A Chorus Line
Chorus Line
Dir: Bob Avian
110 min • Palladium Theatre • From February 19, 2013
………………………………………………………………………………………….
It’s been 37 years since A Chorus Line had its West End premiere at the Theatre Royal Drury Lane. Despite a 15 year run on Broadway, numerous US national tours and a 1985 film (true, it tanked at the box office), the show has remained unrevived whilst the West End audiences have seen much come and go: three revivals of Joseph, four productions of Cabaret and some would say far too many resurrections of the perpetually reanimated Rat Pack, Rocky Horror Show and Grease.
So it’s about time that the gold lamė was dusted off and allowed to see the light of the fresnels again.
Bob Avian returns to direct the project that he originally co-choreographed with Michael Bennett all those years ago at a 299 seater off-Broadway theatre, and you can tell that the show holds an incredibly dear place not only on his résumé, but in his heart.
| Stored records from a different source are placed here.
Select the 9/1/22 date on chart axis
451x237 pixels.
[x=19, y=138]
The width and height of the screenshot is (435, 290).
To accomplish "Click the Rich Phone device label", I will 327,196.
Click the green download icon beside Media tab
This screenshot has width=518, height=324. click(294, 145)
The choreography is not reworked but has evolved from the original, something that some purists may not be thrilled by, but this is not Fosse choreography that has been set in stone and reproduced. Unlike the film of A Chorus Line, the star of the stage show really is the dance, and the ensemble who perform it. Throughout the show, the characters auditioning for the prize of employment (oh god they need that job) reveal not only their stories but also parts of their selves that entertain the audience and also surprise the characters in question.
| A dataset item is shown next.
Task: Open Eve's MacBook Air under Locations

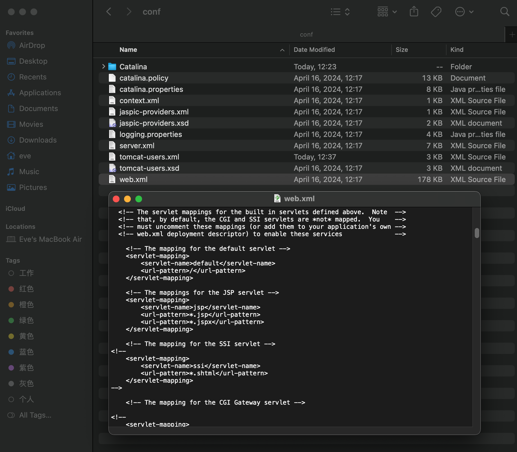Action: coord(50,239)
The London cast is brimming over with dazzling talent. ‘Zach’ the director, played by Jon Partridge (who is at times just one lit cigarette away from channelling the ghost of Bob Fosse), commands the auditions well despite spending the majority of the show as a disembodied sultry voice. He is joined by London stage stalwarts Scarlett Strallen and Leigh Zimmerman, who intertwine seamlessly with West End newcomers and other professional triple threats, though Leigh is gifted many of the script’s best one-liners as ‘Sheila’ the more ‘seasoned’ of the auditionees. But it is Victoria Hamilton-Barritt as Diana who just manages to steal the evening, leading the 11 o’clock number, ‘What I Did For Love’.
It is difficult to find fault with the production itself. Set in 1975 is plays true to the era, with the late Marvin Hamlisch’s score switching from ballet and tap sections to dance floor disco with a flip of a wah-wah pedal. Theoni V Aldredge’s costume designs evoke the pre-1980s legwarmer look of ‘Fame’ by fearlessly embracing the tight nylon of the era (special mention must be made to Jon Partridge’s pecs for best supporting role in brown). The stage is almost totally bare, the only scenery is the obligatory single white line and a row of large rotating mirrors, carried across from the original production, that come & go at various points. Simplicity really does allow the dancers to shine, and is helped by precise lighting. (A small gripe is that it is a little unsubtle in places, with some lighting state changes being more like an off to on switch than a fade.)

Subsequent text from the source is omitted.